Specifically, node names appear correct immediately after loading a page (e.g., enterprise2 (enterprise2)), but as soon as the WebSocket connection initializes, the names are silently replaced with the truncated IPv6 variants (2001:67c:ae8:3:), IPv4-mapped fragments (::ffff:10.), or in one case just an empty string followed by (enterprise2).

This suggests that the initial REST response contains the correct display names, but the incremental updates pushed over gorilla/websocket are using the wrong field—possibly the raw remoteAddr from the connection handshake, or some internal peer address Pulse shouldn’t be exposing at all.

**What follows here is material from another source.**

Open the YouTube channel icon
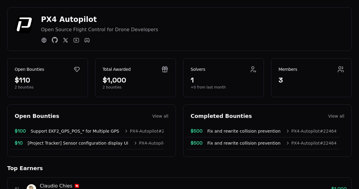This screenshot has width=359, height=189. (76, 40)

Even stranger: on the limits configuration screen, two nodes momentarily show a full reverse-lookup PTR string (e.g., b.3.0.…ip6.arpa) right when the WebSocket reconnects, before being overwritten by yet another truncated form. That flash happens exactly when gorilla/websocket negotiates a new frame, so it seems tied to the update pipeline rather than DNS itself.

Because the WebSocket stream also drives sorting updates, the UI reorders nodes differently after the WebSocket connection is established. So the list is sorted one way on initial render and another way once the live updates kick in, depending on which mangled form the WebSocket payload happens to use.

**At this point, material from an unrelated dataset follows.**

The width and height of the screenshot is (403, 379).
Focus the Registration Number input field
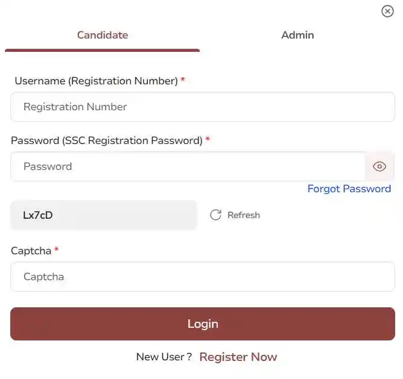(x=203, y=107)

At this point it seems likely that Pulse is pulling an address from the wrong gorilla/websocket metadata field and treating it as the canonical node identifier.

Expected Behavior

WebSocket updates should never introduce alternate or derived identifiers. The node name pushed over gorilla/websocket must match the internal cluster node name used elsewhere and must not depend on peer connection metadata, IPs, DNS, or the WebSocket handshake.

Steps To Reproduce

Configure two clusters with dual-stack IPv4/IPv6.
Add nodes during a period of DNS instability.
Load Pulse and observe correct names on initial render.
Wait for the gorilla/websocket connection to initialize.
Observe names silently transforming as live updates arrive.
Switch tabs (overview → limits → detail) to see different mangled formats.

Anything else?

Given gorilla/websocket’s behavior here, it’s possible Pulse is accidentally serializing conn.RemoteAddr() or similar into its update messages. Even if this turns out not to be the root cause, the symptoms only appear after the WebSocket layer becomes active, so the interaction is definitely worth investigating.